Simon came up with a new strawman proposal that lets you request log services from arbitrary remote ends between you and the final endpoint node. What sets the new API apart from the existing Selenium logging API, is that it distinguishes logs from individual classes of nodes. Your favourite WebDriver-in-the-cloud provider might provide a service for taking screenshots for every failing test, and with this new API it will be possible to request those in a uniform way.


As WebDriver is a specification text other standards now have the ability to leverage its definitions to meet their own demands. We are seeing an example of this with the Permissions API that is extending WebDriver to instrument getUserMedia(). The ability to write automated tests for permissions allows shared test suites like Web Platform Tests to promote consistency amongst browsers, but for example also means web authors will get the opportunity to test geolocation for maps and other types of media.

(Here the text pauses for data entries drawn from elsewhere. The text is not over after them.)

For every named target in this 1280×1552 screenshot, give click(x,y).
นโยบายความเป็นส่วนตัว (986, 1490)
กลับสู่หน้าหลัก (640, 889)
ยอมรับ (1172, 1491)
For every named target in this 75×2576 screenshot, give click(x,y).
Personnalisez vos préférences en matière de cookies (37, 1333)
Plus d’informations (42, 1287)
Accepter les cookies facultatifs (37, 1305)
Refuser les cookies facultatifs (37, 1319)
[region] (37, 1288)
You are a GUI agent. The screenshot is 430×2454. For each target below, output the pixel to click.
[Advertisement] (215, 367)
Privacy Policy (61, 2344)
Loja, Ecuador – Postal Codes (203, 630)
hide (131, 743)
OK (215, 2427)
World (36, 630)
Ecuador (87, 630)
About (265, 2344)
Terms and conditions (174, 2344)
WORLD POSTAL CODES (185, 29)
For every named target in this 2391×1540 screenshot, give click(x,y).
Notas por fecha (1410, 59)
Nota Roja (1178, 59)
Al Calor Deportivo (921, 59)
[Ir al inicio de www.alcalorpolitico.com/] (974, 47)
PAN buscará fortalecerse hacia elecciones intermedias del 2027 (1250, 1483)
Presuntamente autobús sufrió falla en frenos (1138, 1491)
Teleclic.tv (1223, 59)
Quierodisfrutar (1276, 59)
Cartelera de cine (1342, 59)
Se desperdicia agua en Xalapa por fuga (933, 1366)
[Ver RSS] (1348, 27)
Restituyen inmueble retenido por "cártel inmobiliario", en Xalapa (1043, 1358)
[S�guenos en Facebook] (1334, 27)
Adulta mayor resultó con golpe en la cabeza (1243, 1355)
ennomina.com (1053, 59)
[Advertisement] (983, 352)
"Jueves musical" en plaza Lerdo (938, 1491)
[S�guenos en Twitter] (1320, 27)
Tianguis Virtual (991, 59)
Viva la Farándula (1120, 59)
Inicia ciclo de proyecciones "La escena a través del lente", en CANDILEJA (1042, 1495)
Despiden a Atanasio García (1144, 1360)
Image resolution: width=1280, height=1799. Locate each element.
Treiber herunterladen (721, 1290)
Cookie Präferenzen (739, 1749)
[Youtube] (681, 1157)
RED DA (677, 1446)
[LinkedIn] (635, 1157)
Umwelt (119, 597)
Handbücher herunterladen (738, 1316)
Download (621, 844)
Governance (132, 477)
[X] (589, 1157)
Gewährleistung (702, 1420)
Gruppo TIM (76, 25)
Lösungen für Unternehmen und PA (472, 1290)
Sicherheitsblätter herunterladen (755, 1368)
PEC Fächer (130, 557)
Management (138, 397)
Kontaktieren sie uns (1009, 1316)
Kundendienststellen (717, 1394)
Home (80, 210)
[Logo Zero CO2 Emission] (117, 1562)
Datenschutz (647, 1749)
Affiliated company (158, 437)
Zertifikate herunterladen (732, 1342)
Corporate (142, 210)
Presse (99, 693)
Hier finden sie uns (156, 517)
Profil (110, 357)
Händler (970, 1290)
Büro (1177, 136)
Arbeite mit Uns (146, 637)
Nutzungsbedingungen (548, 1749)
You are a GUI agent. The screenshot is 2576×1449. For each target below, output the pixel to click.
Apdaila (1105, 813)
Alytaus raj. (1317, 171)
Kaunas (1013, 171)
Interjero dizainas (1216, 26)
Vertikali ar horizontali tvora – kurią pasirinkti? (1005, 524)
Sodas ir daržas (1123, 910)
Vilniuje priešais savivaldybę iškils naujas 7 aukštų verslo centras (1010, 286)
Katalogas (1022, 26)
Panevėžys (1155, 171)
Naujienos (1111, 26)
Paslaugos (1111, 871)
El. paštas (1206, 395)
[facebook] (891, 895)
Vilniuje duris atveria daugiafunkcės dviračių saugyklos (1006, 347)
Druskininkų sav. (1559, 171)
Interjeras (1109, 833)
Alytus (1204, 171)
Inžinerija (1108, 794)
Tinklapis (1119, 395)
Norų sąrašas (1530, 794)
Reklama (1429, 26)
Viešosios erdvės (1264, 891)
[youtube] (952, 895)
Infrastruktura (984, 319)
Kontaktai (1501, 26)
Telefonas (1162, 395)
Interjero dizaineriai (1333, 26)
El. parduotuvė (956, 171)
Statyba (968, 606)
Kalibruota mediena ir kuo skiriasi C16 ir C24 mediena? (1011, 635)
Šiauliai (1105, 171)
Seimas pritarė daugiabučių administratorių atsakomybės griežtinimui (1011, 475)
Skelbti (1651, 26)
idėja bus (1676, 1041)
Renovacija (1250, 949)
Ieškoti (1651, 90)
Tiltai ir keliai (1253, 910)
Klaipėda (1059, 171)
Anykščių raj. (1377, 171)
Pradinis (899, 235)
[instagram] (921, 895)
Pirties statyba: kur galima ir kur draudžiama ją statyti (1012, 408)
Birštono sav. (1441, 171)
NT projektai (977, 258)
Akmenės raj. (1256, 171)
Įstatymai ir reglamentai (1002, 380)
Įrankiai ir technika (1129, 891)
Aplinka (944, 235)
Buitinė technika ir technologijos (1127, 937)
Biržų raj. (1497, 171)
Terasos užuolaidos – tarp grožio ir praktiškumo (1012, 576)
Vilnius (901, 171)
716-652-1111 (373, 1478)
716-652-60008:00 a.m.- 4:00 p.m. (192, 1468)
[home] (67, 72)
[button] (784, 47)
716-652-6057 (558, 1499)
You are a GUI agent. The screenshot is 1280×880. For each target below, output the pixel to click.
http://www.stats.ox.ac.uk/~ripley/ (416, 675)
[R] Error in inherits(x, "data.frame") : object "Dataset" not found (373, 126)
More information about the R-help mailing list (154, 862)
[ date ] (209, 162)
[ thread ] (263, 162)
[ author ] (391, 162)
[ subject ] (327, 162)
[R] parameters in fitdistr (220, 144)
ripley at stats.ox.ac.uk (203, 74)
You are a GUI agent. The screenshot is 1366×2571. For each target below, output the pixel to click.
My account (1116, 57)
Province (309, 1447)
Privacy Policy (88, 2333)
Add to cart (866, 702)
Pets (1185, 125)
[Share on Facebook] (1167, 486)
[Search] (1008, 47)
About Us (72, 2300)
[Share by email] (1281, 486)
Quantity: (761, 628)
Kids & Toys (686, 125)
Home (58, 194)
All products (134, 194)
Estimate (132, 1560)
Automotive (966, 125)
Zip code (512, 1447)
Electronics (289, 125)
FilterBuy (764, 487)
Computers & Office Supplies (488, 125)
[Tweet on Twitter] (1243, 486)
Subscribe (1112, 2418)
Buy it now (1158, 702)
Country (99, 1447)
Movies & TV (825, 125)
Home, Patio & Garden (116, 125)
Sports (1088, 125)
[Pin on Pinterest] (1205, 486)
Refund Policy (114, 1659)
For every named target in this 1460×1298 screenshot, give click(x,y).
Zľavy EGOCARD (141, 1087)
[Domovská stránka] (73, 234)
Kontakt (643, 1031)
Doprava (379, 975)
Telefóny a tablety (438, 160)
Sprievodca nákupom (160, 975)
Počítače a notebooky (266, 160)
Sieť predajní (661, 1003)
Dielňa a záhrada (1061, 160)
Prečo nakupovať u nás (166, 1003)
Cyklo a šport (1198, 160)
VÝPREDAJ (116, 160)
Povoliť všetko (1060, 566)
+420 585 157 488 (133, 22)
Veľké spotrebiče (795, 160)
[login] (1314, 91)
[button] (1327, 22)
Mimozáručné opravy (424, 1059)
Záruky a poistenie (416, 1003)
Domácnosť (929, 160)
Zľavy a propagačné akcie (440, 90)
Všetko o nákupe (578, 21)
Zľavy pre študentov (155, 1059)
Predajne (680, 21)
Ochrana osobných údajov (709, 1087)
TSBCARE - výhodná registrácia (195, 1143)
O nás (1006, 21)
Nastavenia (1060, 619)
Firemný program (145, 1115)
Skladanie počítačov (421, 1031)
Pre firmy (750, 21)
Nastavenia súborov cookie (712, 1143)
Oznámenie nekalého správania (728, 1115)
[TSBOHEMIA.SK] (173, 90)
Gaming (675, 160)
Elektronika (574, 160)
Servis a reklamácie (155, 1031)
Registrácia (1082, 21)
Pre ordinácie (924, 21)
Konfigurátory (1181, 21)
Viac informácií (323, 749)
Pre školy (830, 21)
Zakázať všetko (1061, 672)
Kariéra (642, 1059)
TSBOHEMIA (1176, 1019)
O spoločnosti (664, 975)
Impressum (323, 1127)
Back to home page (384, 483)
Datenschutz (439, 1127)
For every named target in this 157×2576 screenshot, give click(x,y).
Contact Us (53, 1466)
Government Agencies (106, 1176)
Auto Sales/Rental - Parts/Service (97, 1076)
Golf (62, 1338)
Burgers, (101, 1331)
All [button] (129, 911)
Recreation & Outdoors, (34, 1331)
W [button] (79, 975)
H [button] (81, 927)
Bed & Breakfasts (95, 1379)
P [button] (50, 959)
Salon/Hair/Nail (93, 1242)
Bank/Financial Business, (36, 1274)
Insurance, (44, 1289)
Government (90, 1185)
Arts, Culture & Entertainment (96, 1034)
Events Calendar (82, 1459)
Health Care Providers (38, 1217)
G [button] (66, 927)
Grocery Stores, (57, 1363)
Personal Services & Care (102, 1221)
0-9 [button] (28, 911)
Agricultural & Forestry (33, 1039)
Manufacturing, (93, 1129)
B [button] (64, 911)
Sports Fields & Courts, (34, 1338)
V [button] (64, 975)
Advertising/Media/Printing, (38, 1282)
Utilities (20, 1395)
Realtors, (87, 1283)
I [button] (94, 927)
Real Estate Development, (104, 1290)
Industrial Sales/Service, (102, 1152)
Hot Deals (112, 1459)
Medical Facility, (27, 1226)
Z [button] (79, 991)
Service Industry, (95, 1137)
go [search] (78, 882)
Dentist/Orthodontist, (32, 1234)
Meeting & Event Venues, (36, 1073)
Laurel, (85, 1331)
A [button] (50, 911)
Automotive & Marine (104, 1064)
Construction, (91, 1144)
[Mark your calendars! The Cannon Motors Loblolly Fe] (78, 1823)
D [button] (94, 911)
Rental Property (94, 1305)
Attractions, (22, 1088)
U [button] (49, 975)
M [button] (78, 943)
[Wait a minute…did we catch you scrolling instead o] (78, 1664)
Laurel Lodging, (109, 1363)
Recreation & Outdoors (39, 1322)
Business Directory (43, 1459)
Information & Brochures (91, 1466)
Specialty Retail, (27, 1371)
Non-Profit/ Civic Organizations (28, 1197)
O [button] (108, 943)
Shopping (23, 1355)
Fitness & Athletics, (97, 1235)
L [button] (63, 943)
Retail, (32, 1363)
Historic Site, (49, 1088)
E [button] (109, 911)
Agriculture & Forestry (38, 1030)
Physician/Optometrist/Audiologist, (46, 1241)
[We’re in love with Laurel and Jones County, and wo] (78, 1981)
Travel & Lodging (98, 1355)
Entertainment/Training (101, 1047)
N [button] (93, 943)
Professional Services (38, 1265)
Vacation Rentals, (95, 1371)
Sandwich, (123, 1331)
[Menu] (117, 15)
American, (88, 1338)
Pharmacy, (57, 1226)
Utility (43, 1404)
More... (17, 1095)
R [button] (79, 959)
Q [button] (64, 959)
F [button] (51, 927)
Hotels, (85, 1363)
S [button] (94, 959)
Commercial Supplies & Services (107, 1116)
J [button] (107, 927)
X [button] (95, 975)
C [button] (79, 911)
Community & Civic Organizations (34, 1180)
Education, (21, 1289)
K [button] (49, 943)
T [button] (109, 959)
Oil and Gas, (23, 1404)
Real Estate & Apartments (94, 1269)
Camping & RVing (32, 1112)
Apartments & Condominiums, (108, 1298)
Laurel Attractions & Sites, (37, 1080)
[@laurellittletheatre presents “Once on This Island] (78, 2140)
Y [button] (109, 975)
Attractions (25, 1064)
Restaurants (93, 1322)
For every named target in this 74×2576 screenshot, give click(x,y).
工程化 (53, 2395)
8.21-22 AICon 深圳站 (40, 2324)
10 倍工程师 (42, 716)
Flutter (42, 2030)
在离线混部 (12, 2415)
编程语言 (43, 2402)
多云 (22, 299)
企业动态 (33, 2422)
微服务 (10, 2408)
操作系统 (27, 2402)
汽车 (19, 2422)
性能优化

Can you imagine driving a WebVR headset using WebDriver? Well, the WebVR working group can. It will be an unconventional use of WebDriver, but it turns out that WebDriver’s API lends itself well to the kind of spatial navigation that is needed to control headsets.

To go into virtual reality mode in your browser you first need permission from the user, and it’s therefore exciting to see that we are starting to build an ecosystem of tools for browser instrumentation with the addition of the Permissions API.